My Plans Have Changed

Barely distinguishable gray clouds sauntered overhead. A light mist hurried to coat anything that was coffee shop 3passed over by the early morning fog. And, it was cold, the kind of cold that even a sweater and jacket couldn’t dispel. Most Londoners would describe the day as “typical.” Within hours there would be sunshine and warmth, at least that’s what the weather forecasters were promising. It was neither the kind of weather nor the time of day one might associate with Cupid.

Audrey looked out the window and shivered partly from the sense of cold and partly from the sense that Andrew was not as much in love with her as she wanted him to be.
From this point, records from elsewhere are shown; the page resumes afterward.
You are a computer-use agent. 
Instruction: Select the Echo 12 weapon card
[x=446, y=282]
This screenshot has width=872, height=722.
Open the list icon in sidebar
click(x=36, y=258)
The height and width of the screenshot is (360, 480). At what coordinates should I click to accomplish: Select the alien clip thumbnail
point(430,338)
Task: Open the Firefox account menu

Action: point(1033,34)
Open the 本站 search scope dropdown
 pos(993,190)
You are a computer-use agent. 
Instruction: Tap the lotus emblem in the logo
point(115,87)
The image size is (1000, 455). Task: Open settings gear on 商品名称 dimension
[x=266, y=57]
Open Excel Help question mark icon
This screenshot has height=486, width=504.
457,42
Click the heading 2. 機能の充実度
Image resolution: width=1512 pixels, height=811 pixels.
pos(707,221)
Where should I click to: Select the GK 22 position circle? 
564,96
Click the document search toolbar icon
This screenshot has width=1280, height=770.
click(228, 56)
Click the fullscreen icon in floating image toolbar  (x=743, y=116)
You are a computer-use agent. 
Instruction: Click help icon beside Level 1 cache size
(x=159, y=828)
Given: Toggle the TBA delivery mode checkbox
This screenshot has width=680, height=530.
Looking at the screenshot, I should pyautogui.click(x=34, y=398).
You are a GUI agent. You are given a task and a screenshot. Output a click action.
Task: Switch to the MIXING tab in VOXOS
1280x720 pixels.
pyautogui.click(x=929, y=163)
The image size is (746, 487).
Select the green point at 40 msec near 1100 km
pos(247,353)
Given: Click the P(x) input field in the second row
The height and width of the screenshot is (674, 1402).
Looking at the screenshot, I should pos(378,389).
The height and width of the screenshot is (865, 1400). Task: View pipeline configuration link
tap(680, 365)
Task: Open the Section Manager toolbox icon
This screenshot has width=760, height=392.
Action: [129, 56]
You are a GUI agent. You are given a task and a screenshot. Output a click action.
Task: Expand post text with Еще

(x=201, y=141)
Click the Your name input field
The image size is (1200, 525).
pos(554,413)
It had all begun so promisingly with a blind date that ended with breakfast at his place the next morning. Less than a month later she moved in with him. That was six months ago and even though they slept in the same bed, there were no feeling of love. There was convenience. There was intimacy. There was even some sex. Something was missing. Their friends seemed to recognize that Audrey and Andrew were a couple, reserved for each other, but that next step was nowhere in sight. Audrey was beginning to feel like a kept woman. She often dreamt that she was scaling a wall in the dark and reaching out with her foot, but instead dangling because there was no place for another toe-hold.

She stared across the table at Andrew who was also staring, not at her, but at something or someone outside. Audrey was trying to distinguish the Images reflected off Andrew’s glasses, trying to discover what or who it was he was watching. She didn’t dare turn or look over her shoulder because that would merely bring him back in here, back to his biscotti and large cappuccino, but probably not to her.

She wanted to be able to say, “What color is her hair?” or “What size engine do you think it has?” or “Is it what the child is doing or just the look on the kid’s face that you find so fascinating?” She couldn’t do any of that if she looked over her shoulder. So, she had to find it on his glasses. She had to assemble the swimming shapes and lines into a distinguishable image. Then she could feel safe or ignored. Then she could either start a conversation or make plans to walk out of here and walk out of his life.

Almost without warning Andrew turned back and looked deep into her eyes. “You’ve probably been wondering what I’ve been staring at?” he asked.

“Yes,” she said with an obvious look of complete surprise on her face.

“My boyfriend. He’s finally back from a sabbatical in Spain. I’ve been debating whether I’d rather be with you, with him or just have another cappuccino and biscotti and let things play out. Can’t do that, though, the biscotti’s here aren’t really that good. It’s been just ducky, so I’ll pack and send your thing today.”

“Bastard,” was all she could think to say. “Well, that answers that,” she mumbled to herself as she walked out of the coffee shop. Then she smiled and giggled. I’m supposed to be angry.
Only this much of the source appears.